> Short exercise
Please print the records below from the line containing "The height and width of the screenshot is (819, 1456). Describe" through the line containing "center [946, 97].", copying every line unchanged. Output only those lines.

> Source records
·····

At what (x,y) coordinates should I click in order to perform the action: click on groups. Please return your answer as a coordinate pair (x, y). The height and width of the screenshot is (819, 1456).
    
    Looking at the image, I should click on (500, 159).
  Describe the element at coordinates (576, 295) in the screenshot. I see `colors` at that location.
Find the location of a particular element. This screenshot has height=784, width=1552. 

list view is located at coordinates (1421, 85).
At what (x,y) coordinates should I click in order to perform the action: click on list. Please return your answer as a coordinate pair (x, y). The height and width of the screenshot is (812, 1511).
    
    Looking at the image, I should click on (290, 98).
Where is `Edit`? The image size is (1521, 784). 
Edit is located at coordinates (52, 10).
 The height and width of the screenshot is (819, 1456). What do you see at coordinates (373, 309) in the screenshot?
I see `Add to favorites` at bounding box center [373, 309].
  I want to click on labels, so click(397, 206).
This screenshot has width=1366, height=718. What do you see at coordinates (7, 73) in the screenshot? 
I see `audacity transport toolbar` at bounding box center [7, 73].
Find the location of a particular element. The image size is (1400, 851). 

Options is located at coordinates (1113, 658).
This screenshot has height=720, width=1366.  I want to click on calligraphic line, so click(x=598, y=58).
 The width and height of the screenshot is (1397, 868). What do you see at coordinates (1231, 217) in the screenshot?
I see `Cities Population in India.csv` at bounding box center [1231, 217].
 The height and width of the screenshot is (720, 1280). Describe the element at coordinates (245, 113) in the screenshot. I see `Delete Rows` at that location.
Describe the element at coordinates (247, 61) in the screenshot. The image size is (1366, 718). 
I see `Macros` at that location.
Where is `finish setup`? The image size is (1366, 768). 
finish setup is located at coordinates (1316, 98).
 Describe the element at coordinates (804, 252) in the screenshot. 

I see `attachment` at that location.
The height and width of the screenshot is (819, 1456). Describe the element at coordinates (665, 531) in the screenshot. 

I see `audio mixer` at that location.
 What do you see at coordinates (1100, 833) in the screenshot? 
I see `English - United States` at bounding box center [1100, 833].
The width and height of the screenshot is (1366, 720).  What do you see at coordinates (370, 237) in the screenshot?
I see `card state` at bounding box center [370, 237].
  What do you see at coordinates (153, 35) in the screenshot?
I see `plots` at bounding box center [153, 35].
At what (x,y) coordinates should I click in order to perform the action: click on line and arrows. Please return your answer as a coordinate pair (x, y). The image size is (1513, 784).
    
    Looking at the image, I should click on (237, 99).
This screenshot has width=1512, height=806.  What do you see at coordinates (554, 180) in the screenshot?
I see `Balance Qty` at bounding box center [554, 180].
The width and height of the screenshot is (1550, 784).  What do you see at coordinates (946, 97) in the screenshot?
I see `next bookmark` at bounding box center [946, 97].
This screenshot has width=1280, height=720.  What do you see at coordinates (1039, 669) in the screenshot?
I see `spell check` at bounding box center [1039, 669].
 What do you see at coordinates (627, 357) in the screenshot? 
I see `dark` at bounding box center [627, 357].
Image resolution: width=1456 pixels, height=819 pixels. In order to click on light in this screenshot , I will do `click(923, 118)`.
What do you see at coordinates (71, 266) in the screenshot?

·····

> Solution for this problem
The height and width of the screenshot is (819, 1456). Describe the element at coordinates (665, 531) in the screenshot. 

I see `audio mixer` at that location.
 What do you see at coordinates (1100, 833) in the screenshot? 
I see `English - United States` at bounding box center [1100, 833].
The width and height of the screenshot is (1366, 720).  What do you see at coordinates (370, 237) in the screenshot?
I see `card state` at bounding box center [370, 237].
  What do you see at coordinates (153, 35) in the screenshot?
I see `plots` at bounding box center [153, 35].
At what (x,y) coordinates should I click in order to perform the action: click on line and arrows. Please return your answer as a coordinate pair (x, y). The image size is (1513, 784).
    
    Looking at the image, I should click on (237, 99).
This screenshot has width=1512, height=806.  What do you see at coordinates (554, 180) in the screenshot?
I see `Balance Qty` at bounding box center [554, 180].
The width and height of the screenshot is (1550, 784).  What do you see at coordinates (946, 97) in the screenshot?
I see `next bookmark` at bounding box center [946, 97].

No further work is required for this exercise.